HEC influences every stage of architectural coating performance — from thickening and pigment suspension to brush and roller application, leveling, anti-sag support, and long-term storage stability.
HEC builds viscosity and coating body in architectural coating formulations. Proper thickening improves in-can appearance, application control, suspension stability, and coating consistency. At typical dosage levels of 0.1%–1.2%, HEC can build a wide range of target viscosities — from low-viscosity primers and sealers to high-body texture coatings and exterior façade systems — depending on grade selection and formulation conditions.
Architectural coatings require carefully balanced rheology. They must remain stable and well-structured in the container, flow smoothly during brush or roller application, and recover sufficient body to resist sagging on vertical wall and façade surfaces.
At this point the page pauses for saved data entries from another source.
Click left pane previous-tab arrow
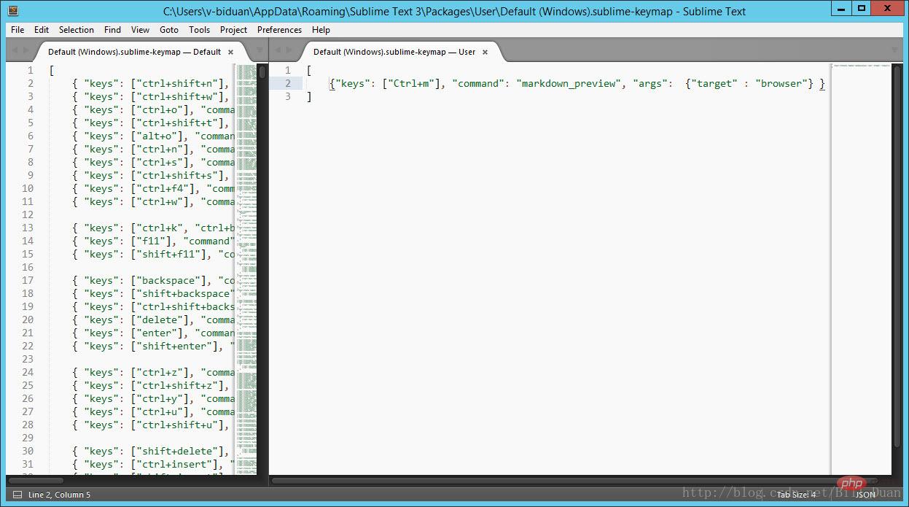 tap(15, 50)
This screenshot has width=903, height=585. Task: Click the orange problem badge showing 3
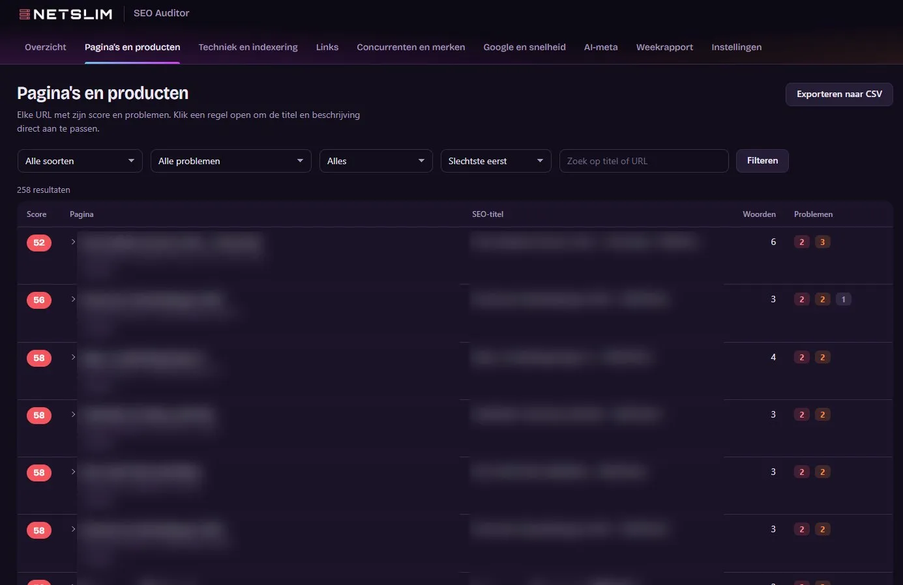[823, 242]
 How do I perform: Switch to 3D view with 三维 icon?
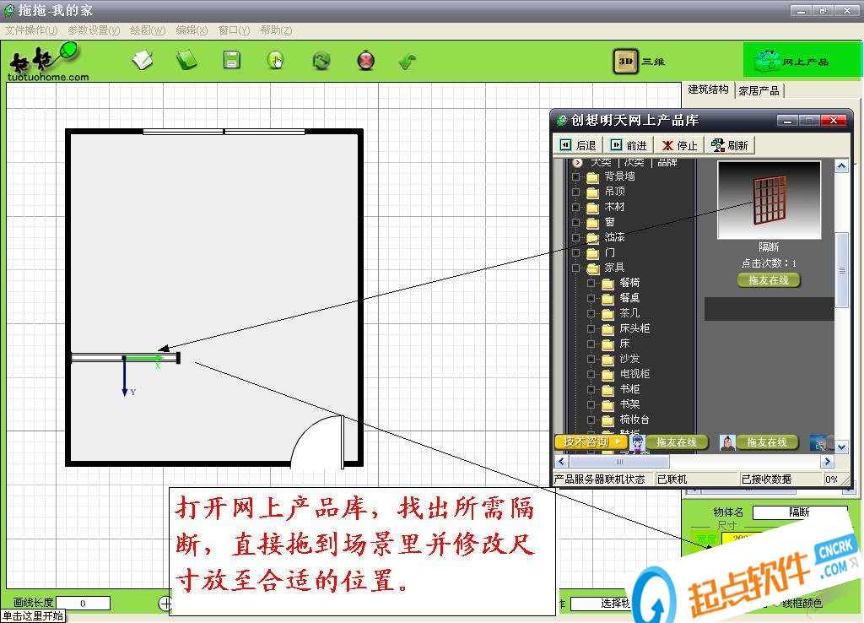click(625, 61)

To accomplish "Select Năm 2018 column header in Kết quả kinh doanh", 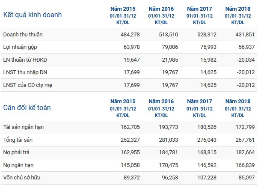I will click(x=237, y=9).

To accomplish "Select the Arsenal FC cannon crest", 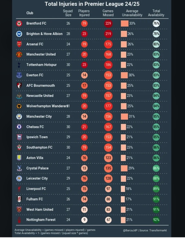I will [x=19, y=44].
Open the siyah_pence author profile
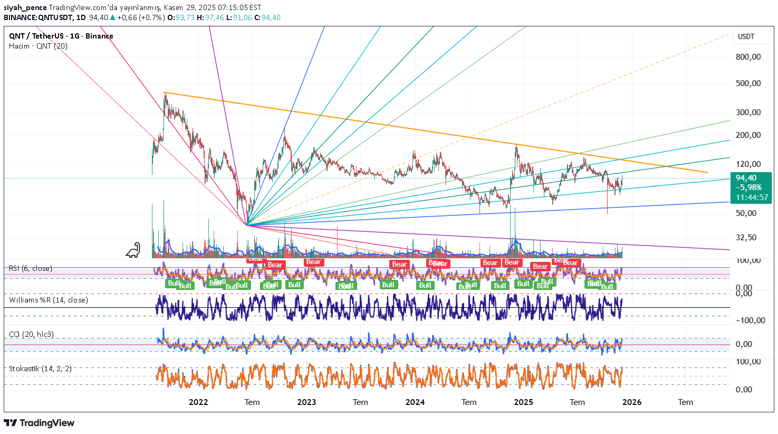Viewport: 778px width, 434px height. [25, 7]
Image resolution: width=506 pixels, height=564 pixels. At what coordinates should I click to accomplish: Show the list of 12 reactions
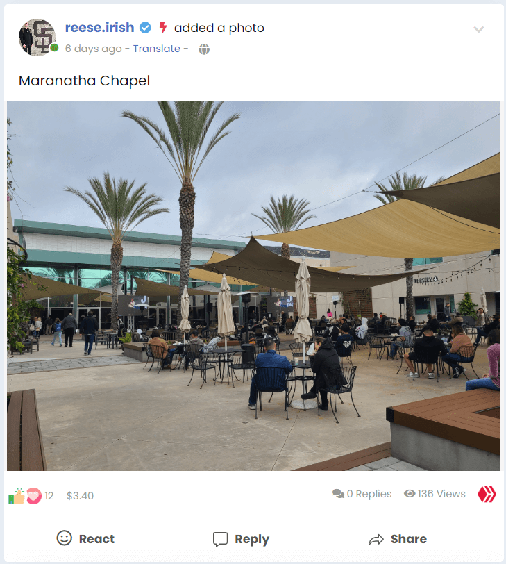pos(49,496)
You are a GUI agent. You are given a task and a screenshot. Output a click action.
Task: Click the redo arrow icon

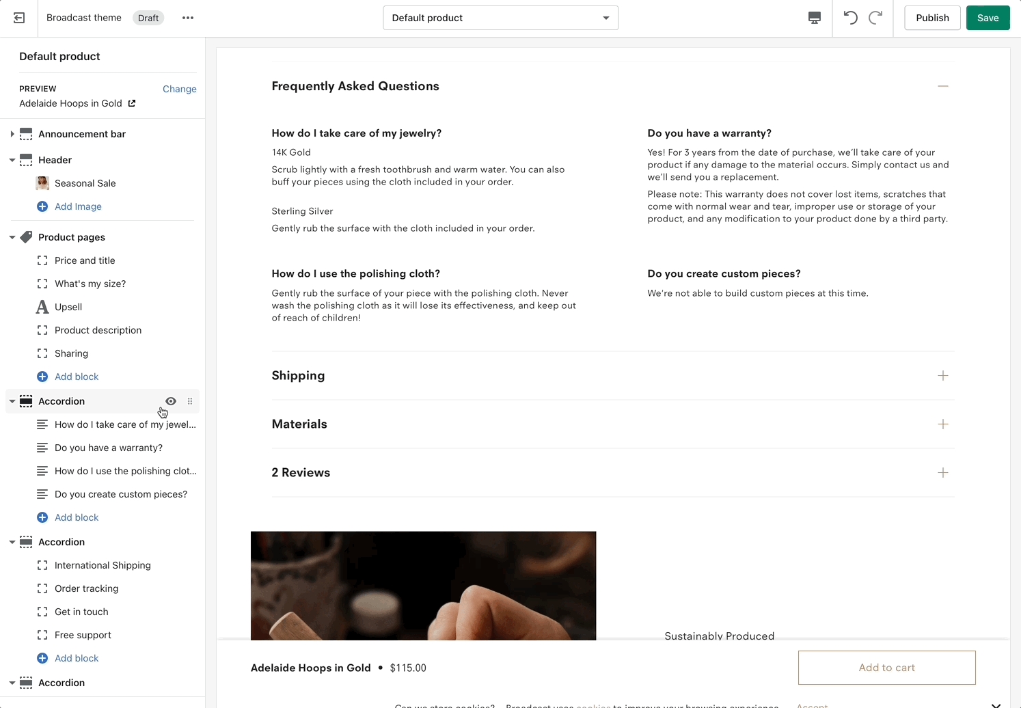point(875,18)
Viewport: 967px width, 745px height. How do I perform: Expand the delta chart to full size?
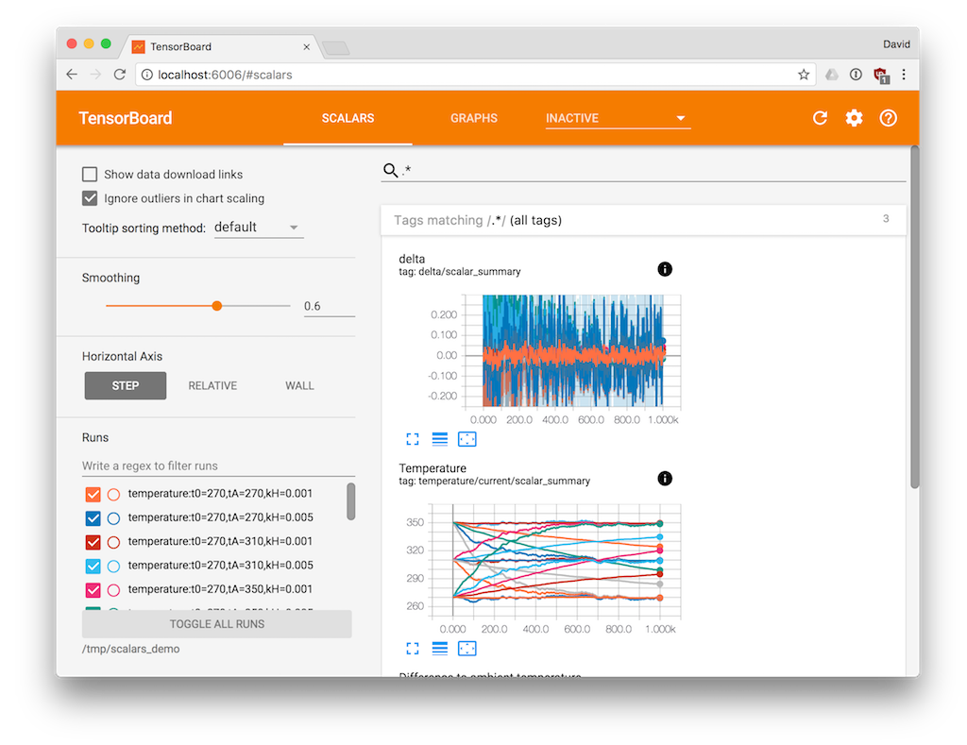point(413,438)
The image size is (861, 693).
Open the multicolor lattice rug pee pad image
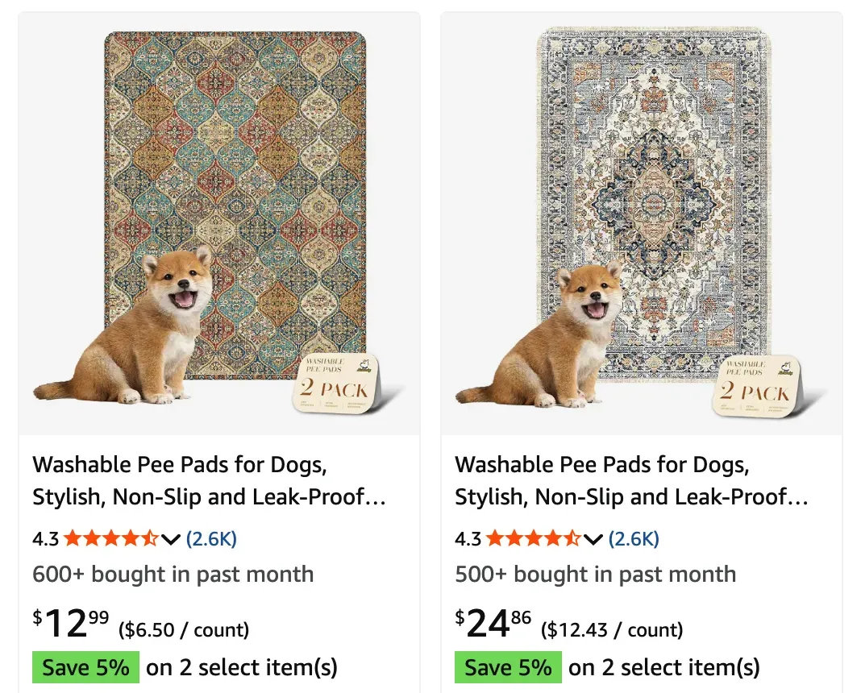click(x=219, y=223)
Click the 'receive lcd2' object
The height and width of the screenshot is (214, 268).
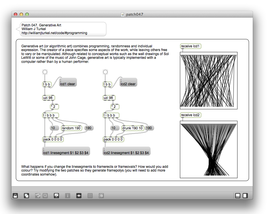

Titanium dioxide, calcium carbonate, kaolin, talc, silica, and colored pigments must remain evenly distributed throughout the coating during storage. HEC increases water-phase viscosity and structural support, reducing the rate of pigment and filler settling.
A suitable HEC grade improves brush feel and spreading behavior, helping the coating move smoothly across the substrate without excessive drag or resistance. Good brushability reduces applicator fatigue and improves coverage efficiency on wall and ceiling surfaces.
During roller application, architectural coatings must transfer evenly from the roller to the substrate and spread consistently without spattering. HEC supports controlled roller application behavior across large wall and ceiling areas.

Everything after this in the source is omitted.